"The shots had to work for the edit as much as the edit had to work for the shots," says editor Paul Machliss.
When editor Paul Machliss was on location cutting Edgar Wright’s high-octane Baby Driver, it was probably "the only time you had to wear a safety jacket while editing," he says, joking, "though I always said editing is a very dangerous business."
The hit film follows getaway driver Baby (Ansel Elgort), who regularly plays music in his earbuds to drown out his tinnitus — and the result is a meticulously choreographed tour de force of picture and sound.
“It’s such a big mix of music and action, and so many things were required to fall on the beat and interlock with other elements. Edgar said, ‘I think we are going to need you out here every day,'" explains Machliss, who cut the film with Jonathan Amos. “So my cutting room became a portable sort-of editing trolly — a magliner with a laptop, monitor and some storage and a connection to video assist. And for the assemble, that's how the film was put together."
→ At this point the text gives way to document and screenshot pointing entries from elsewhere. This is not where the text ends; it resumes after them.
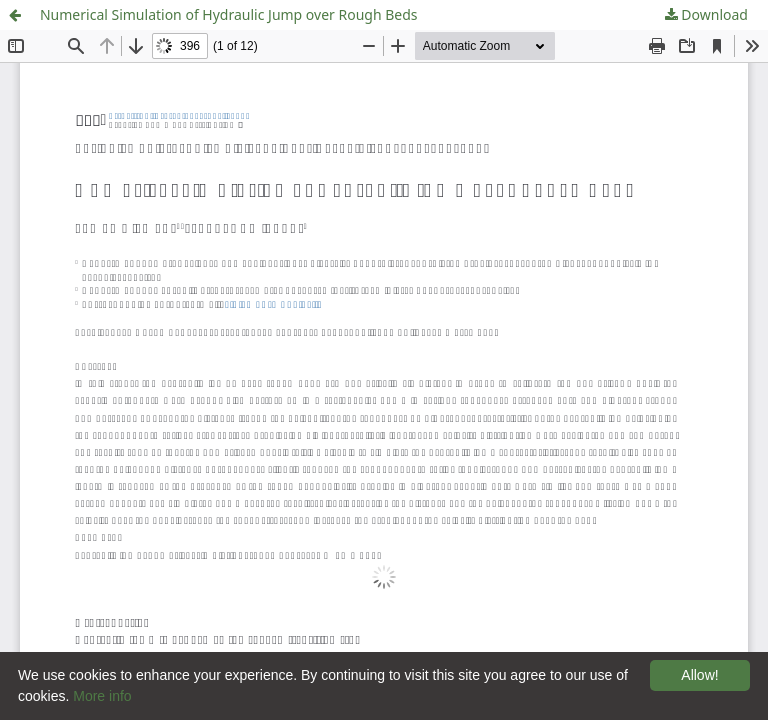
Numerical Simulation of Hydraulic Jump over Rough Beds (229, 14)
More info (102, 696)
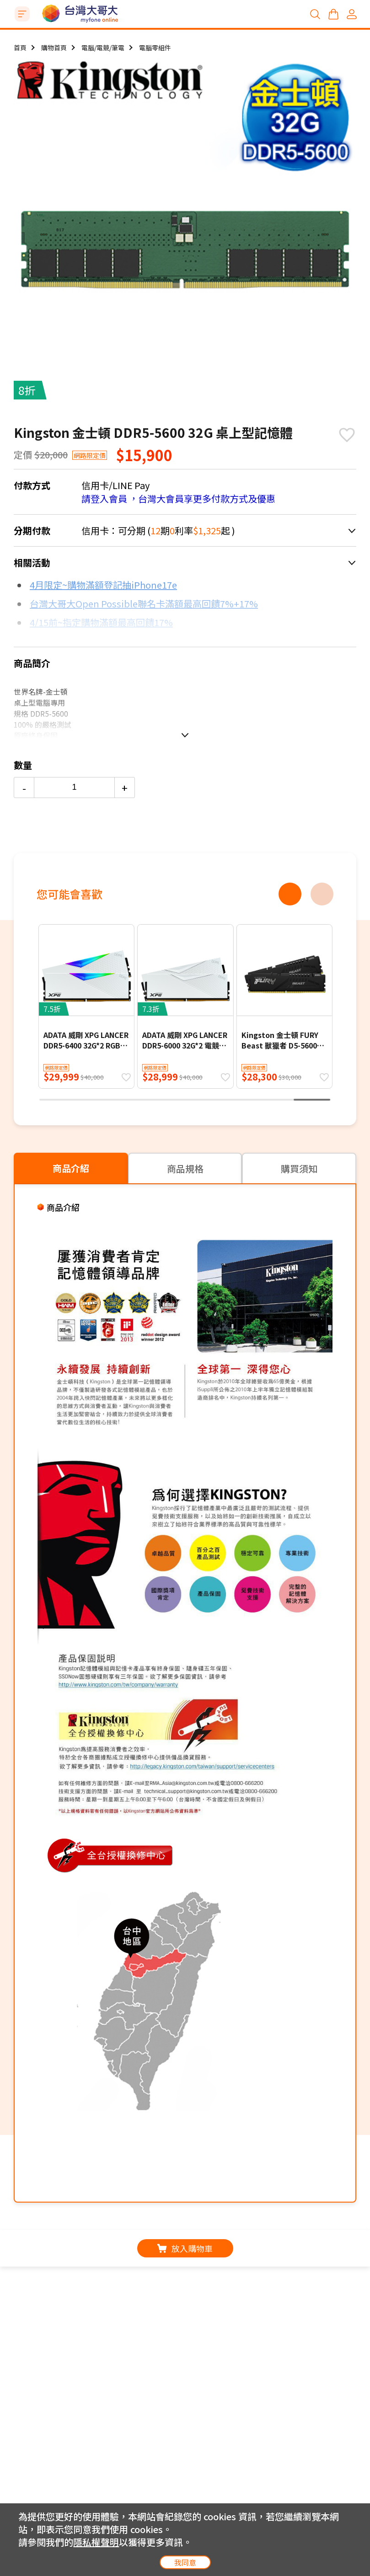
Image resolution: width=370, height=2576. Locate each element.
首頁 (20, 47)
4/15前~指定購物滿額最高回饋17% (101, 622)
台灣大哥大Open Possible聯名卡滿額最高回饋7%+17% (144, 603)
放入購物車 (184, 2248)
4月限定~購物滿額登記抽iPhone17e (103, 584)
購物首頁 (54, 47)
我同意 (185, 2562)
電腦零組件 (155, 47)
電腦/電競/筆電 (102, 47)
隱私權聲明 (96, 2542)
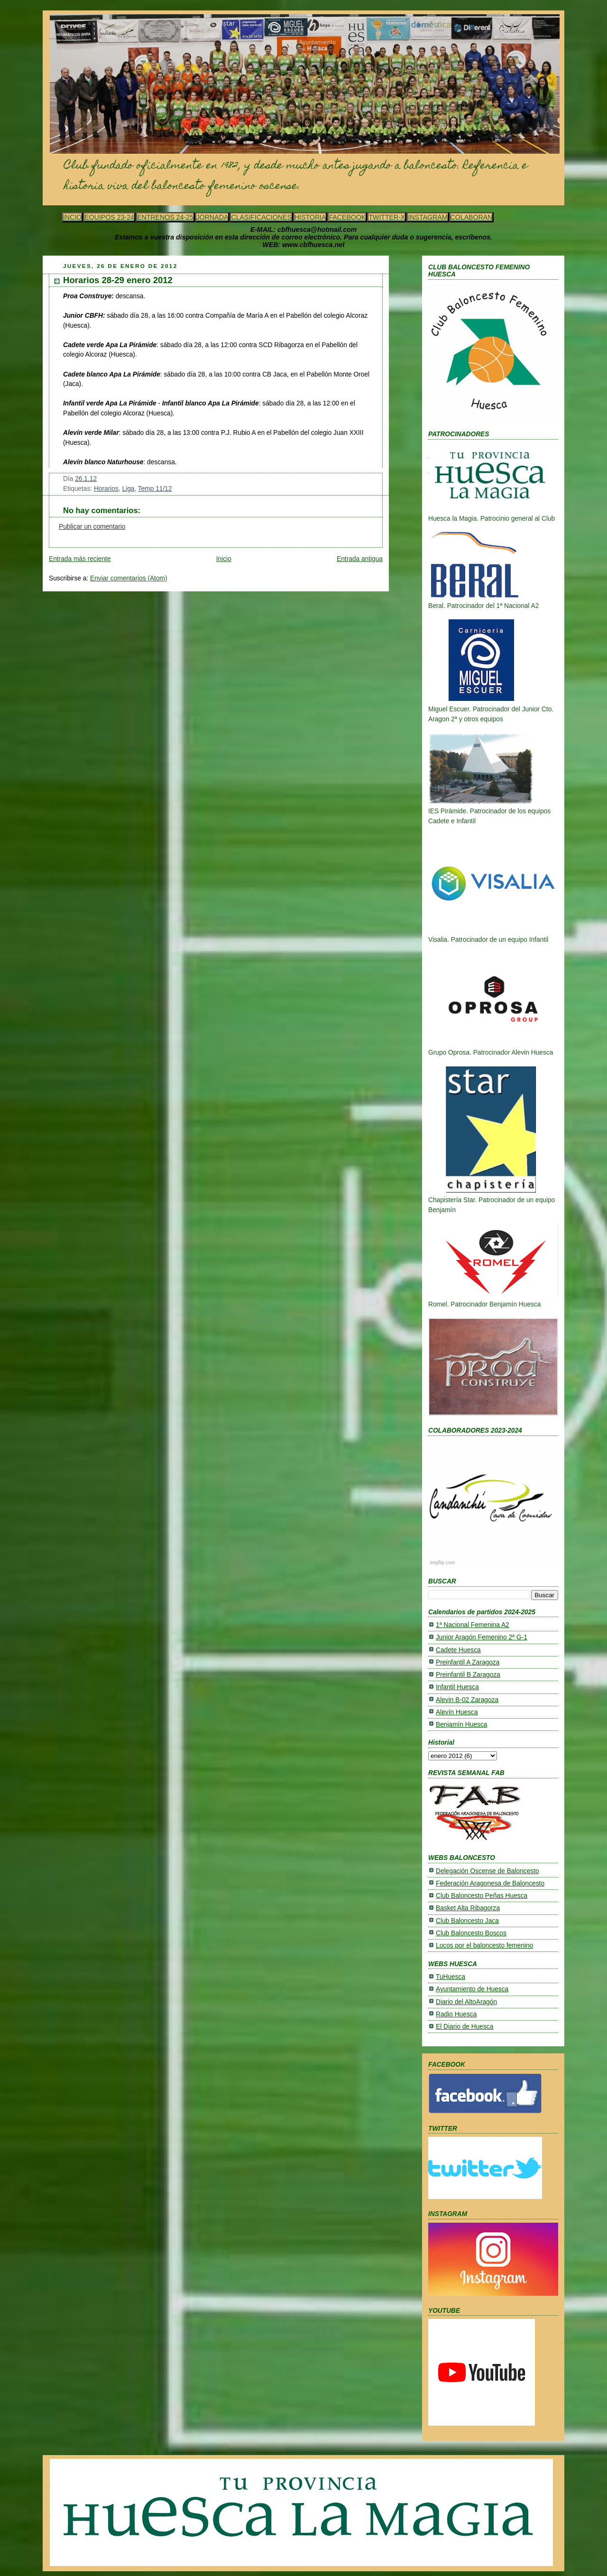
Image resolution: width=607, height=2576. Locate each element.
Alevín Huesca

“Sometimes it actually become necessary to edit on the move," he adds. "I’d be in a command vehicle, with a safety jacket and a laptop strapped to an apple crate. I was sitting next to Edgar, and we were dropping shots in as we filmed them around downtown Atlanta.” Once production wrapped, the final cut was carefully refined during postproduction.
Reflecting on the film, Machliss says that collaboration between production, including cinematographer Bill Pope, and postproduction was “the most enjoyable aspect — how one informed the other. The shots had to work for the edit as much as the edit had to work for the shots. And it’s interesting photographically, but it always pushes the story forward. That was a testament to Edgar’s work.”
All the music had to be cleared before shooting began. “I had every track on the Avid. Sometimes I had animatics attached to it; we did an animatic of the entire film with the correct music," Machliss recounts. The music was also playing on set or in earbuds, for the actors to perform against.
Machliss describes how each image was used in the storytelling — for instance, to help the audience maintain the sense of geography or understand the characters.
“Every steer of the wheel or pump of the brake is there to tell a story,” Machliss says. “You get a sense of where they are going, why, and how all of the protagonists in the car are involved...there’s a lot you can read into a character in the way they react.”